JPH0585290B2 - - Google Patents

Description

Detailed Description of the Invention Object of the Invention (Field of Industrial Application) The present invention relates to a rotor assembly in which a lock plate and a coil spring are inserted into a rotor disposed in a key cylinder such as an ignition key or a door key of a vehicle. This is related to the attached machine.

(Prior art) Conventionally, as a type of rotor assembly machine, the rotor is supported horizontally, and in that state, a coil spring is first inserted into a lock plate hole that opens upward, and then a lock plate is inserted into the lock plate hole. It is inserted. After the insertion operation, the missing item detection device detects whether the coil spring and the lock plate have been inserted into the lock plate hole. That is, the missing item detection device detects missing items of the lock plate and coil spring by bringing a detection pin into contact with the lock plate whose tip protrudes from the outer peripheral surface of the rotor due to the biasing force of the coil spring from the direction in which the lock plate is inserted. It's becoming like that.

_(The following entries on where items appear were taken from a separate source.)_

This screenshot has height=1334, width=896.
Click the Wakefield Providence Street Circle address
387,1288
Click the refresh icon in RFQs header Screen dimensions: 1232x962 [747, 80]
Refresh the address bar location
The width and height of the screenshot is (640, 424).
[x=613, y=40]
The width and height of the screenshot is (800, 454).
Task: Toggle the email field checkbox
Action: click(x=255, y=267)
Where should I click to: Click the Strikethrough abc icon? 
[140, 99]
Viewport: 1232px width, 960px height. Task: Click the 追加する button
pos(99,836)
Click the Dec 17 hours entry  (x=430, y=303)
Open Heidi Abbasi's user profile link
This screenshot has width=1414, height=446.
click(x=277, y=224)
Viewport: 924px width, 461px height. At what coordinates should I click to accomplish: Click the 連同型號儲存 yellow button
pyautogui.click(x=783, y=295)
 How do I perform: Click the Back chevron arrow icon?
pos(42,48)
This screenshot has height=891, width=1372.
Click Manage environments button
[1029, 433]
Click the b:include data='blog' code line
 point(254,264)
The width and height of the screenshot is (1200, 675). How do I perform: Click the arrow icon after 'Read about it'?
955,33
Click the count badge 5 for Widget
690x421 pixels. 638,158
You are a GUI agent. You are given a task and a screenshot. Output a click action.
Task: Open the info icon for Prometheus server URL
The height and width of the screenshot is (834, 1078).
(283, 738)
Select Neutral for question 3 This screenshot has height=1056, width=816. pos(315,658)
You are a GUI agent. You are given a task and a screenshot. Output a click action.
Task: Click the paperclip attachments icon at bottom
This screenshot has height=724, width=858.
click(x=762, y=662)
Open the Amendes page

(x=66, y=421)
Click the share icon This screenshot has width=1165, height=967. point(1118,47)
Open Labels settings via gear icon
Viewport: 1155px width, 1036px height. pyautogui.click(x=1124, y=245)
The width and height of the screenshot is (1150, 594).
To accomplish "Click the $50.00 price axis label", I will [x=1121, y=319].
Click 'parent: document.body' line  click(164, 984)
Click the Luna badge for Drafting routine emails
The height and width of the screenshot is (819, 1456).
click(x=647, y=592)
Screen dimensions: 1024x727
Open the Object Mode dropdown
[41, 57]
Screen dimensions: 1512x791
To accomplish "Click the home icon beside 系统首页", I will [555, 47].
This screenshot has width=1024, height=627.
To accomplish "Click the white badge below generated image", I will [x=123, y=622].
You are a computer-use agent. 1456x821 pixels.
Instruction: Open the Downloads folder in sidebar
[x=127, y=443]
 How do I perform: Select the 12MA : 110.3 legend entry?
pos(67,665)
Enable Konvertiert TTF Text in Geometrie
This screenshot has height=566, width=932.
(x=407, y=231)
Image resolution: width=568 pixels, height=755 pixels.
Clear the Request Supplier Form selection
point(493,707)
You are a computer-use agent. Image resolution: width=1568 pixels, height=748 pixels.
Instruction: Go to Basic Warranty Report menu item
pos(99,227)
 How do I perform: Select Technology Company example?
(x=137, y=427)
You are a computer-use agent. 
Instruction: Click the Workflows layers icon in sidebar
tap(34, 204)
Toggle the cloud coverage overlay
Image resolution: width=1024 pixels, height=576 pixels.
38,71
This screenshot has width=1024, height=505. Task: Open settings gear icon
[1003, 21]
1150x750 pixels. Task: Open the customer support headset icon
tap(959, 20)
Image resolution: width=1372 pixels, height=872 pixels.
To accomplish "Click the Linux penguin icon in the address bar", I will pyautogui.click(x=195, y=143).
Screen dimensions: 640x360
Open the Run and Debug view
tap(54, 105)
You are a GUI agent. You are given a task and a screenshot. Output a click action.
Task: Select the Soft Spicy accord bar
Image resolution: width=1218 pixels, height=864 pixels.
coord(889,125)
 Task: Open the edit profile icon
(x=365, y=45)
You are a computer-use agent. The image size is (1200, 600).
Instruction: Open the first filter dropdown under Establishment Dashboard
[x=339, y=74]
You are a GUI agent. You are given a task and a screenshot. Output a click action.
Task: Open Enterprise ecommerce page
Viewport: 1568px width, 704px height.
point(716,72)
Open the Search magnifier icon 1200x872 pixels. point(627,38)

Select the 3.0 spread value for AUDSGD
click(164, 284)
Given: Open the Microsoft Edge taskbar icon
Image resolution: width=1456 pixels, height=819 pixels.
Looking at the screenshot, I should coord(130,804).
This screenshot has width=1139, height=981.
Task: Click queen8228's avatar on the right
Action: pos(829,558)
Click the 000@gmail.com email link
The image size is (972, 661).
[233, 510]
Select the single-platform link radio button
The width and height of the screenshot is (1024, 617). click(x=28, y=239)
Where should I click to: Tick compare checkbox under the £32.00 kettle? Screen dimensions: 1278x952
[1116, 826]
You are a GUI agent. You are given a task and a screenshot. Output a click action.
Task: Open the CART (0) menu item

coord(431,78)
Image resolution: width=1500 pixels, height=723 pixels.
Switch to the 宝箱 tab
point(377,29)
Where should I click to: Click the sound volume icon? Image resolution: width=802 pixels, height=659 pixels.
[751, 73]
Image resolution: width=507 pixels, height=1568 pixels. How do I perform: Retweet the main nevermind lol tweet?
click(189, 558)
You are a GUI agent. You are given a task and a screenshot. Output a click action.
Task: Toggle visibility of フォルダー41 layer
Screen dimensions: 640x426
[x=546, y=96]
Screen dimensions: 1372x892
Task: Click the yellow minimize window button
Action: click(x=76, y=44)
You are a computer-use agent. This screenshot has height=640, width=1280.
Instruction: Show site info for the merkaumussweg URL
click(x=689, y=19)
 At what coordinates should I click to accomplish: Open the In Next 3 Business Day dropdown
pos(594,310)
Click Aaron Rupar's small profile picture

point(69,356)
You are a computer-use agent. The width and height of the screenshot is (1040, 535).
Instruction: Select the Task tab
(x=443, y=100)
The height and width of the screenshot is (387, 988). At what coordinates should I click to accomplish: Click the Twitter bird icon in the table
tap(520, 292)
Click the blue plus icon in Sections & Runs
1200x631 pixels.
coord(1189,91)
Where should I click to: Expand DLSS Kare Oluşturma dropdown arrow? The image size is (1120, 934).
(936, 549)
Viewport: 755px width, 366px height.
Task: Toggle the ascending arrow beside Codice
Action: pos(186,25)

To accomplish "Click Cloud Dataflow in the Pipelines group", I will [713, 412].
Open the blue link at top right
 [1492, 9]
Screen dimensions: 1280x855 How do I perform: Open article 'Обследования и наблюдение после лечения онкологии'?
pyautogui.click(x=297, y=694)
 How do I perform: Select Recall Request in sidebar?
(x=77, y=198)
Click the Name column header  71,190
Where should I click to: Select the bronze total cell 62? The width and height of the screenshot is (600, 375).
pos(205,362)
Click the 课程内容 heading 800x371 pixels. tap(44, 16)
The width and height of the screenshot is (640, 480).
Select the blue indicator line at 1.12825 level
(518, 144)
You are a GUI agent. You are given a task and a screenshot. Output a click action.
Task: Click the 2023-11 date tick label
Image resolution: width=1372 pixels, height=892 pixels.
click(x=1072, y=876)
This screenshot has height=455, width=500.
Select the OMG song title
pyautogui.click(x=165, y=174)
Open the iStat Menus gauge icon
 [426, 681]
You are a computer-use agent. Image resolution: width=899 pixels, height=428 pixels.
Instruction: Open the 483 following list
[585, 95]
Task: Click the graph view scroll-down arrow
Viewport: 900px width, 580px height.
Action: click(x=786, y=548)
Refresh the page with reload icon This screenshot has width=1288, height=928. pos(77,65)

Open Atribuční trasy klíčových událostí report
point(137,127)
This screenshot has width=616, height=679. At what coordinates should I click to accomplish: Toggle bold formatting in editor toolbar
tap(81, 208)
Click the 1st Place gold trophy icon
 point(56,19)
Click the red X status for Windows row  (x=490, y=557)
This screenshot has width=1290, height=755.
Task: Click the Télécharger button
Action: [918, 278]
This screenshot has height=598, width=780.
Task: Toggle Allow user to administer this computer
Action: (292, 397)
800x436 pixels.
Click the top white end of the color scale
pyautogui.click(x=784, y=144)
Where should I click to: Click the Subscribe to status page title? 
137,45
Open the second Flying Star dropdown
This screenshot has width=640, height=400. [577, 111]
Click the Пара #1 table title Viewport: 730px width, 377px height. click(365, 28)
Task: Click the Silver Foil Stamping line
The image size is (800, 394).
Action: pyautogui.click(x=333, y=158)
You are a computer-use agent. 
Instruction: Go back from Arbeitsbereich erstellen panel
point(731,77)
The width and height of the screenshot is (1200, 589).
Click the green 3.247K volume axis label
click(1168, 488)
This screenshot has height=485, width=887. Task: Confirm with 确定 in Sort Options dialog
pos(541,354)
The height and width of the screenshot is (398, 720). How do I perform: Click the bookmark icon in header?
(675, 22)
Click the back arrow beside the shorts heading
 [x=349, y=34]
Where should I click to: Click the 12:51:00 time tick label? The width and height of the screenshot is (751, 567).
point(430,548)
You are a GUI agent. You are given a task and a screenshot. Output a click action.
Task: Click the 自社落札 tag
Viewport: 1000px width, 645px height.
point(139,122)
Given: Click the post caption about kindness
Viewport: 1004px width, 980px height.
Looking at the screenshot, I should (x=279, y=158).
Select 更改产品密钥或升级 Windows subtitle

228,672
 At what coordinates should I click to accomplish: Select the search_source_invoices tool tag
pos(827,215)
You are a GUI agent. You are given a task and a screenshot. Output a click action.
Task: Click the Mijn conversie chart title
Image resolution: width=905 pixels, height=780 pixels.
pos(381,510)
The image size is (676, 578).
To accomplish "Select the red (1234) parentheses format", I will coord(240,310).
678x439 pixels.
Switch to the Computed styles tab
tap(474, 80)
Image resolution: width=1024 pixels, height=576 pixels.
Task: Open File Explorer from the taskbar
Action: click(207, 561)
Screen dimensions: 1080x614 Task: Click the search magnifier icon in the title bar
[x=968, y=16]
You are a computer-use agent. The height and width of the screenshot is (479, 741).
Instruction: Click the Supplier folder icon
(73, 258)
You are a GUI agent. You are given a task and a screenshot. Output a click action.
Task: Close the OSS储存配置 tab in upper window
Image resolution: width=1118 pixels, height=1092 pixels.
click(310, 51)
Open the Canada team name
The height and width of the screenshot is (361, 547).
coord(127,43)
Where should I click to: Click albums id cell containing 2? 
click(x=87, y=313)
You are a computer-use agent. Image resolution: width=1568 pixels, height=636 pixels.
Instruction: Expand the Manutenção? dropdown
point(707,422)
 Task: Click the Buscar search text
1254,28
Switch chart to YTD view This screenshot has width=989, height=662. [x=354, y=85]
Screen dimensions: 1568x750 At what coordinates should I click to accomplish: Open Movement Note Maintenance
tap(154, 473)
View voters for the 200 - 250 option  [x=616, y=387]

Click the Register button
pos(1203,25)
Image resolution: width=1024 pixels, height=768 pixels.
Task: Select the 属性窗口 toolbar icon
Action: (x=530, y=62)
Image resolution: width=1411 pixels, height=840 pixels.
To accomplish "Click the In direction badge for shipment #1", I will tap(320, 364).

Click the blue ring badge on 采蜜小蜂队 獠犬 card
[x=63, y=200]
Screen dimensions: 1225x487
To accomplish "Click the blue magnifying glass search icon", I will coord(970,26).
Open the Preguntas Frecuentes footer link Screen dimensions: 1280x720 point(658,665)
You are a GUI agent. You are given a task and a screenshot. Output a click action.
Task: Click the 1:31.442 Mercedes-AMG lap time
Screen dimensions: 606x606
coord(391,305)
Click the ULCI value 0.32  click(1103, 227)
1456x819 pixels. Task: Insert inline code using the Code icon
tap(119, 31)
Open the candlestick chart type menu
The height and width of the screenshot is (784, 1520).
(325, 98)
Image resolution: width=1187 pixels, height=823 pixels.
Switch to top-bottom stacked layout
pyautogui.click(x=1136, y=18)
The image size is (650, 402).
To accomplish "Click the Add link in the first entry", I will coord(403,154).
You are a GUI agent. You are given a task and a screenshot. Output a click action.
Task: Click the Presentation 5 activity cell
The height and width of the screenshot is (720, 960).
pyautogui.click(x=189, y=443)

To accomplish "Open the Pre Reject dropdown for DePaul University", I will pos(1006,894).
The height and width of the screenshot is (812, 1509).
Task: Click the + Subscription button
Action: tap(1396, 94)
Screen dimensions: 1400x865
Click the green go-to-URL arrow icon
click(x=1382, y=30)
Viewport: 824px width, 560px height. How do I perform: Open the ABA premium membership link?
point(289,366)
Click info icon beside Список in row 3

(Problem to be solved by the invention) In recent years, plural rotors have been put into practical use, in which lock plate holes are opened on both sides of the rotor axis, and coil springs and lock plates are inserted from both sides of the rotor. Hold the rotor vertically for rotors like
A new assembly machine has been proposed in which the coil spring and the lock plate are inserted into the lock plate hole which opens laterally using a push arrow in this state. However, in such an assembling machine, there is a push arrow in the lock plate insertion direction, so there is a problem that the conventional missing part detection device as described above cannot be used.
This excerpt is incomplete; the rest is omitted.